=== TASK OBJECTIVE ===
Each line of the material beneath should be duplicated exactly.

···

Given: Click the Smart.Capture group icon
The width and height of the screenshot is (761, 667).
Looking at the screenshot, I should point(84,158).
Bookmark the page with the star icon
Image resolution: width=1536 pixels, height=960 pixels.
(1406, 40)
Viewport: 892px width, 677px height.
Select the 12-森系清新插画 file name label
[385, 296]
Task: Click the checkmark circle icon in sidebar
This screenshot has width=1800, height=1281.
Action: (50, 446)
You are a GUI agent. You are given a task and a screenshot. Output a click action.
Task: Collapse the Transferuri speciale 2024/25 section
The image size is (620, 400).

···

=== SOLUTION TO THIS TASK ===
Given: Click the Smart.Capture group icon
The width and height of the screenshot is (761, 667).
Looking at the screenshot, I should point(84,158).
Bookmark the page with the star icon
Image resolution: width=1536 pixels, height=960 pixels.
(1406, 40)
Viewport: 892px width, 677px height.
Select the 12-森系清新插画 file name label
[385, 296]
Task: Click the checkmark circle icon in sidebar
This screenshot has width=1800, height=1281.
Action: (50, 446)
You are a GUI agent. You are given a task and a screenshot. Output a click action.
Task: Collapse the Transferuri speciale 2024/25 section
The image size is (620, 400).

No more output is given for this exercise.